Foundation President Derek Gillman praised the "clarity and thoroughness" of Ott's decision. But opponents of the relocation, known as the Friends of the Barnes, vowed to appeal. They said Ott's ruling left many issues unexamined.
Barnes officials are moving the collection, which includes dozens of paintings by Renoir, Cezanne, Matisse and Picasso, because they say the foundation is not financially viable at its original home in Lower Merion, about five miles from Philadelphia.
The relocation required Ott's approval since it breaks the trust created by the institution's late founder, eccentric pharmaceutical magnate Albert Barnes, who had ordered that the art never be moved. Ott granted permission in 2004.
The Friends have been fighting the decision for years, and Ott dismissed their most recent petition on Thursday. The group had contended that the 2009 documentary "The Art of Steal," which recounts the lengthy and bitter Barnes saga, contained information he lacked when he approved the relocation.
The Friends argued that then-Attorney General Mike Fisher, whose office had oversight of charitable trusts, made statements in the film that show he improperly acted as a "cheerleader" for the Barnes move when he should have been neutral.
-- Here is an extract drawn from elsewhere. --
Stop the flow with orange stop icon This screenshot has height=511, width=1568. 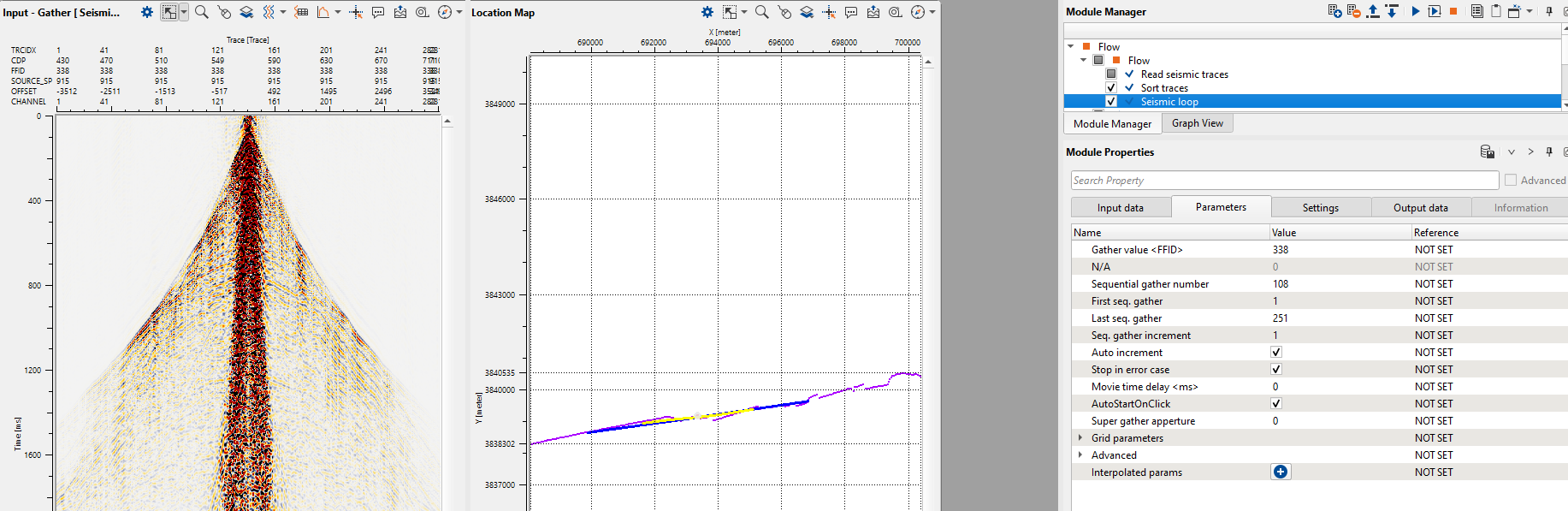(x=1453, y=11)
Yet Ott ruled that the Friends "offered no case or other authority in support of this theory of mandatory impartiality."
The state attorney general's office had argued that Fisher was obligated to act in the public's best interest, which in this case meant saving the Barnes from financial ruin.
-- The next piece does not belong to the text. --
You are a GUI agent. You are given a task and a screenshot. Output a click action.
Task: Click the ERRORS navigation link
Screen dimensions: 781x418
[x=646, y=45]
"As we said from the beginning, the Office of the Attorney General has always acted appropriately in this case and we're pleased that the court agrees," agency spokesman Nils Frederiksen told The Associated Press on Thursday.
Ott also reiterated his previous finding that the Friends, a citizens group that includes many neighbors of the Lower Merion gallery, lacked legal standing to block the relocation.
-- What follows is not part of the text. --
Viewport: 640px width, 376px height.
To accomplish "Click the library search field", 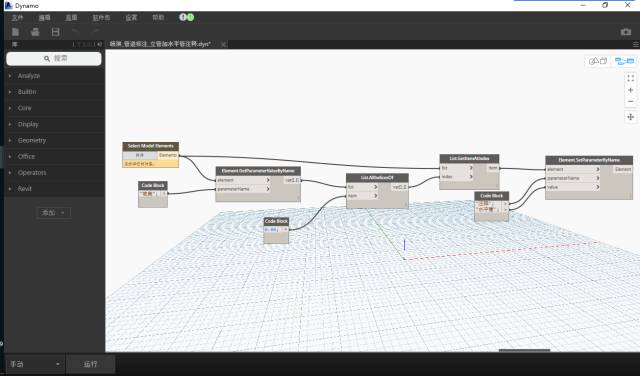I will click(x=54, y=58).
"The Friends are not negatively affected by the matter they seek to challenge and are not aggrieved, and thus, have no right to obtain judicial resolution of their challenge," Ott wrote.
Friends spokeswoman Evelyn Yaari said in a statement Thursday that opponents are not giving up.
"The dismantling of the Barnes is as wrong now as it always has been," Yaari said. "Someone has to stand up for the truth, and that is what we will continue to do."
The group's attorney, Sam Stretton, plans to appeal the decision. He called it "a very sad day for the public in terms of the protection of charitable interests."
"The role of the attorney general is supposed to be a watchdog ... and that did not occur here," Stretton said.
He added that he'd fight the sanctions imposed by the judge. Ott ordered the Friends to pay some of the Barnes' legal fees because their petition "resurrected" a claim involving state funding of the Philadelphia move that had been dismissed in 2008.
The ruling Thursday also rejected a second petition asking Ott to reconsider the move. Central Pennsylvania lawyer Richard Feudale had argued that dismantling the Lower Merion gallery violates the state's obligation to preserve the "historic and esthetic values of the environment."
Ott called the filing "devoid of any legal substance, relying instead on historical anecdotes, snippets of art theory and his own brand of philosophical musings."
The judge also ordered sanctions against Feudale, who didn't immediately return a call for comment.